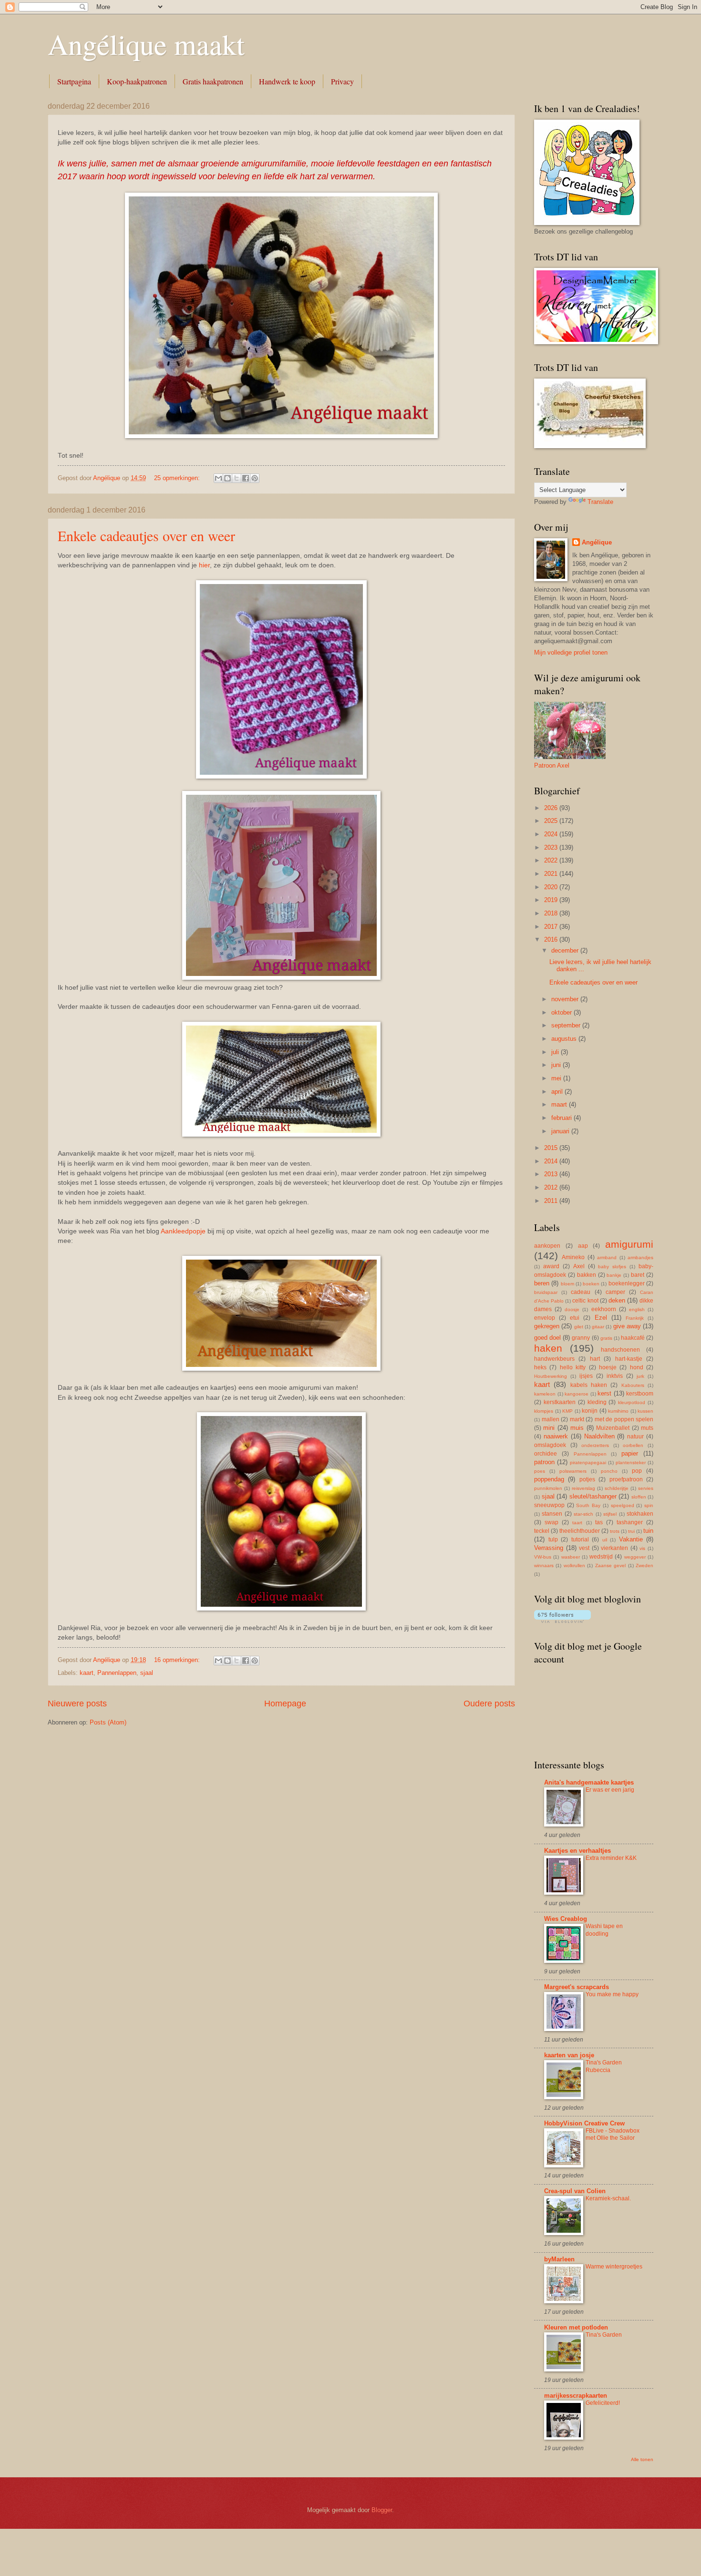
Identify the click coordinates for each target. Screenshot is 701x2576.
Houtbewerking (550, 1376)
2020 (551, 887)
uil (604, 1539)
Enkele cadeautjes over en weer (146, 535)
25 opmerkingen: (178, 478)
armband (607, 1257)
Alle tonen (642, 2459)
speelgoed (622, 1505)
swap (551, 1522)
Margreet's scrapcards (576, 1987)
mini (549, 1427)
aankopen (547, 1246)
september (566, 1025)
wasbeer (570, 1557)
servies (645, 1488)
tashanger (630, 1522)
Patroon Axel (551, 765)
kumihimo (618, 1411)
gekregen (546, 1326)
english (637, 1309)
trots (614, 1531)
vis (642, 1548)
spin (648, 1505)
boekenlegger (626, 1283)
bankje (614, 1275)
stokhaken (640, 1514)
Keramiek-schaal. (608, 2198)
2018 (551, 913)
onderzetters (595, 1445)
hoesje (608, 1367)
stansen (552, 1514)
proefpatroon (626, 1479)
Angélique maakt (146, 44)
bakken (586, 1275)
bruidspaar (545, 1292)
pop (637, 1471)
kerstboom (639, 1393)
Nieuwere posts (77, 1703)
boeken (591, 1283)
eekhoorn (603, 1309)
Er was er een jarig (610, 1789)
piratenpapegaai (588, 1462)
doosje (572, 1309)
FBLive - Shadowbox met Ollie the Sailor (612, 2134)
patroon (544, 1462)
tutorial (580, 1539)
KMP (567, 1411)
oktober (562, 1012)
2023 (551, 847)
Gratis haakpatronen (213, 81)
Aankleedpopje (183, 1231)
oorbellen (633, 1445)
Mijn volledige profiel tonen (571, 652)
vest (584, 1548)
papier (629, 1453)
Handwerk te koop (287, 81)
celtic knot (585, 1300)
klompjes (543, 1411)
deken (616, 1300)
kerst (604, 1393)
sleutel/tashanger (593, 1496)
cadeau (580, 1292)
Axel (579, 1266)
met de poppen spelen (624, 1419)
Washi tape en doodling (604, 1930)
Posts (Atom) (108, 1722)
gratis (606, 1338)
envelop (544, 1318)
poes (539, 1471)
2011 (551, 1200)
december (565, 950)
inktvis (615, 1376)
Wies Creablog (565, 1918)
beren (541, 1283)
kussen (645, 1411)
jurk (640, 1376)
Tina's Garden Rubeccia (604, 2066)
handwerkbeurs (554, 1359)
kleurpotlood (631, 1402)
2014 (551, 1161)
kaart (86, 1672)
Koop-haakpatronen (137, 81)
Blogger (381, 2510)
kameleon (545, 1393)
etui (574, 1318)
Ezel (601, 1317)
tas (599, 1522)
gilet (578, 1326)
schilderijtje (617, 1488)
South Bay (588, 1505)
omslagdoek (550, 1445)
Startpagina (74, 81)
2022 (551, 860)
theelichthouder (579, 1531)
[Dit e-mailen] (218, 478)
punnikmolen (548, 1488)
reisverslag (583, 1488)
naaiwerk (556, 1436)
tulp (553, 1539)
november (565, 999)
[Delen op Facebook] (245, 478)
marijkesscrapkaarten (575, 2395)
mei (557, 1078)
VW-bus (542, 1557)
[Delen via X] (236, 478)
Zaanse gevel (610, 1565)
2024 (551, 834)
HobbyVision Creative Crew (584, 2123)
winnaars (544, 1565)
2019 (551, 899)
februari (562, 1117)
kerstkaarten (560, 1402)
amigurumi (629, 1244)
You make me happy (612, 1994)
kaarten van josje (569, 2055)
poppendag (549, 1479)
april (558, 1091)
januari (561, 1131)
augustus (564, 1038)
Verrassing (548, 1547)
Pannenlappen (116, 1672)
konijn (590, 1411)
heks (540, 1367)
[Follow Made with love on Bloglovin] (562, 1620)
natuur (635, 1436)
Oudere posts (489, 1703)
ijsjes (586, 1376)
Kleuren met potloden (576, 2327)
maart (560, 1104)
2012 (551, 1187)
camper (615, 1292)
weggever (635, 1557)
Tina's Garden (604, 2334)
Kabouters (632, 1385)
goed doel (547, 1337)
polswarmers (573, 1471)
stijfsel (610, 1514)
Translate (600, 501)
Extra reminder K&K (611, 1858)
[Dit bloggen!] (227, 478)
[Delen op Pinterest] (254, 478)
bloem (567, 1283)
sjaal (146, 1672)
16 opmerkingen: (178, 1659)
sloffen (638, 1496)
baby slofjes (612, 1266)
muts (647, 1428)
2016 (551, 939)
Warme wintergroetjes (614, 2266)
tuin (648, 1530)
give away (627, 1326)
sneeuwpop (549, 1505)
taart (577, 1522)
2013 (551, 1174)
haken (548, 1348)
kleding (597, 1402)
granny (581, 1338)
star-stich (583, 1514)
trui (631, 1531)
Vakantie (631, 1539)
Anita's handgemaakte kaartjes (589, 1782)
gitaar (598, 1326)
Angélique (597, 542)
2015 (551, 1147)
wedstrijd (601, 1557)
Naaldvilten (599, 1436)
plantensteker (631, 1462)
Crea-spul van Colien (575, 2191)
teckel (541, 1531)
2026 (551, 807)
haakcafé (633, 1338)
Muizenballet (612, 1428)
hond (636, 1367)
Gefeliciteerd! (603, 2403)
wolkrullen (574, 1565)
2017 (551, 926)
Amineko (573, 1257)
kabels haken (588, 1385)
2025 (551, 820)
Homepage (285, 1703)
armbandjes (640, 1257)
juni (557, 1064)
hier (204, 565)
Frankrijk (635, 1318)
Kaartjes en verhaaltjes (577, 1850)
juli (556, 1052)
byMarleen (559, 2259)
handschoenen (620, 1350)
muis (577, 1427)
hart (595, 1359)
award (551, 1266)
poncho (609, 1471)
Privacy (342, 81)
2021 (551, 873)
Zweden (644, 1565)
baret (637, 1275)
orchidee (545, 1454)
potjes (587, 1479)
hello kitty (573, 1367)
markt (577, 1419)
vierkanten (614, 1548)
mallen (550, 1419)
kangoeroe (576, 1393)
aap (583, 1246)
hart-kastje (628, 1359)
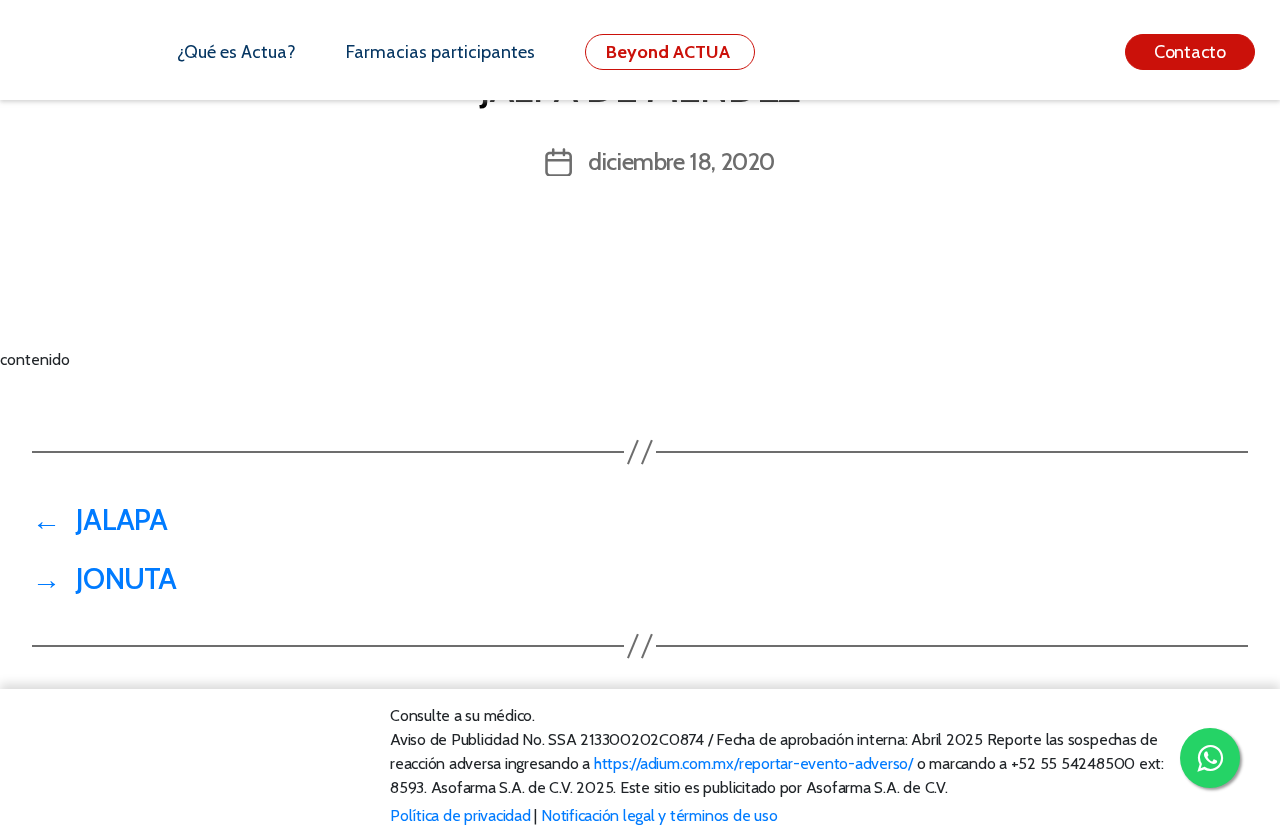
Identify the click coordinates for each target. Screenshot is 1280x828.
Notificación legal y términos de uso (659, 815)
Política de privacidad (460, 815)
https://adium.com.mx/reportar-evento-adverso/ (753, 763)
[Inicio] (88, 52)
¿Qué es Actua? (236, 52)
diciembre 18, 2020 (681, 161)
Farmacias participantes (440, 52)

———

> _YOUR INSTRUCTIONS_: Quote the material exactly. Pictures stay out.

> _ANSWER BELOW_:
Identify the click coordinates for each target. Screenshot is 701x2576.
Houtbewerking (550, 1376)
2020 (551, 887)
uil (604, 1539)
Enkele cadeautjes over en weer (146, 535)
25 opmerkingen: (178, 478)
armband (607, 1257)
Alle tonen (642, 2459)
speelgoed (622, 1505)
swap (551, 1522)
Margreet's scrapcards (576, 1987)
mini (549, 1427)
aankopen (547, 1246)
september (566, 1025)
wasbeer (570, 1557)
servies (645, 1488)
tashanger (630, 1522)
Patroon Axel (551, 765)
kumihimo (618, 1411)
gekregen (546, 1326)
english (637, 1309)
trots (614, 1531)
vis (642, 1548)
spin (648, 1505)
boekenlegger (626, 1283)
bankje (614, 1275)
stokhaken (640, 1514)
Keramiek-schaal. (608, 2198)
2018 (551, 913)
onderzetters (595, 1445)
hoesje (608, 1367)
stansen (552, 1514)
proefpatroon (626, 1479)
Angélique maakt (146, 44)
bakken (586, 1275)
bruidspaar (545, 1292)
pop (637, 1471)
kerstboom (639, 1393)
Nieuwere posts (77, 1703)
boeken (591, 1283)
eekhoorn (603, 1309)
Er was er een jarig (610, 1789)
piratenpapegaai (588, 1462)
doosje (572, 1309)
FBLive - Shadowbox met Ollie the Sailor (612, 2134)
patroon (544, 1462)
tutorial (580, 1539)
KMP (567, 1411)
oktober (562, 1012)
2023 (551, 847)
Gratis haakpatronen (213, 81)
Aankleedpopje (183, 1231)
oorbellen (633, 1445)
Mijn volledige profiel tonen (571, 652)
vest (584, 1548)
papier (629, 1453)
Handwerk te koop (287, 81)
celtic knot (585, 1300)
klompjes (543, 1411)
deken (616, 1300)
kerst (604, 1393)
sleutel/tashanger (593, 1496)
cadeau (580, 1292)
Axel (579, 1266)
met de poppen spelen (624, 1419)
Washi tape en doodling (604, 1930)
Posts (Atom) (108, 1722)
gratis (606, 1338)
envelop (544, 1318)
poes (539, 1471)
2011 (551, 1200)
december (565, 950)
inktvis (615, 1376)
Wies Creablog (565, 1918)
beren (541, 1283)
kussen (645, 1411)
jurk (640, 1376)
Tina's Garden Rubeccia (604, 2066)
handwerkbeurs (554, 1359)
kleurpotlood (631, 1402)
2014 (551, 1161)
kaart (86, 1672)
Koop-haakpatronen (137, 81)
Blogger (381, 2510)
kameleon (545, 1393)
etui (574, 1318)
Ezel (601, 1317)
tas (599, 1522)
gilet (578, 1326)
schilderijtje (617, 1488)
South Bay (588, 1505)
omslagdoek (550, 1445)
Startpagina (74, 81)
2022 (551, 860)
theelichthouder (579, 1531)
[Dit e-mailen] (218, 478)
punnikmolen (548, 1488)
reisverslag (583, 1488)
naaiwerk (556, 1436)
tulp (553, 1539)
november (565, 999)
[Delen op Facebook] (245, 478)
marijkesscrapkaarten (575, 2395)
mei (557, 1078)
VW-bus (542, 1557)
[Delen via X] (236, 478)
Zaanse gevel (610, 1565)
2024 (551, 834)
HobbyVision Creative Crew (584, 2123)
winnaars (544, 1565)
2019 (551, 899)
februari (562, 1117)
kerstkaarten (560, 1402)
amigurumi (629, 1244)
You make me happy (612, 1994)
kaarten van josje (569, 2055)
poppendag (549, 1479)
april (558, 1091)
januari (561, 1131)
augustus (564, 1038)
Verrassing (548, 1547)
Pannenlappen (116, 1672)
konijn (590, 1411)
heks (540, 1367)
[Follow Made with love on Bloglovin] (562, 1620)
natuur (635, 1436)
Oudere posts (489, 1703)
ijsjes (586, 1376)
Kleuren met potloden (576, 2327)
maart (560, 1104)
2012 (551, 1187)
camper (615, 1292)
weggever (635, 1557)
Tina's Garden (604, 2334)
Kabouters (632, 1385)
goed doel (547, 1337)
polswarmers (573, 1471)
stijfsel (610, 1514)
Translate (600, 501)
Extra reminder K&K (611, 1858)
[Dit bloggen!] (227, 478)
[Delen op Pinterest] (254, 478)
bloem (567, 1283)
sjaal (146, 1672)
16 opmerkingen: (178, 1659)
sloffen (638, 1496)
baby slofjes (612, 1266)
muts (647, 1428)
2016 (551, 939)
Warme wintergroetjes (614, 2266)
tuin (648, 1530)
give away (627, 1326)
sneeuwpop (549, 1505)
taart (577, 1522)
2013 (551, 1174)
haken (548, 1348)
kleding (597, 1402)
granny (581, 1338)
star-stich (583, 1514)
trui (631, 1531)
Vakantie (631, 1539)
Anita's handgemaakte kaartjes (589, 1782)
gitaar (598, 1326)
Angélique (597, 542)
2015 (551, 1147)
wedstrijd (601, 1557)
Naaldvilten (599, 1436)
plantensteker (631, 1462)
Crea-spul van Colien (575, 2191)
teckel (541, 1531)
2026 (551, 807)
haakcafé (633, 1338)
Muizenballet (612, 1428)
hond (636, 1367)
Gefeliciteerd! (603, 2403)
wolkrullen (574, 1565)
2017 (551, 926)
Amineko (573, 1257)
kabels haken (588, 1385)
2025 (551, 820)
Homepage (285, 1703)
armbandjes (640, 1257)
juni (557, 1064)
hier (204, 565)
Frankrijk (635, 1318)
Kaartjes en verhaaltjes (577, 1850)
juli (556, 1052)
byMarleen (559, 2259)
handschoenen (620, 1350)
muis (577, 1427)
hart (595, 1359)
award (551, 1266)
poncho (609, 1471)
Privacy (342, 81)
2021 (551, 873)
Zweden (644, 1565)
baret (637, 1275)
orchidee (545, 1454)
potjes (587, 1479)
hello kitty (573, 1367)
markt (577, 1419)
vierkanten (614, 1548)
mallen (550, 1419)
kangoeroe (576, 1393)
aap (583, 1246)
hart-kastje (628, 1359)
Identify the click coordinates for each target. Screenshot is 1280x828.
Notificación legal y términos de uso (659, 815)
Política de privacidad (460, 815)
https://adium.com.mx/reportar-evento-adverso/ (753, 763)
[Inicio] (88, 52)
¿Qué es Actua? (236, 52)
diciembre 18, 2020 (681, 161)
Farmacias participantes (440, 52)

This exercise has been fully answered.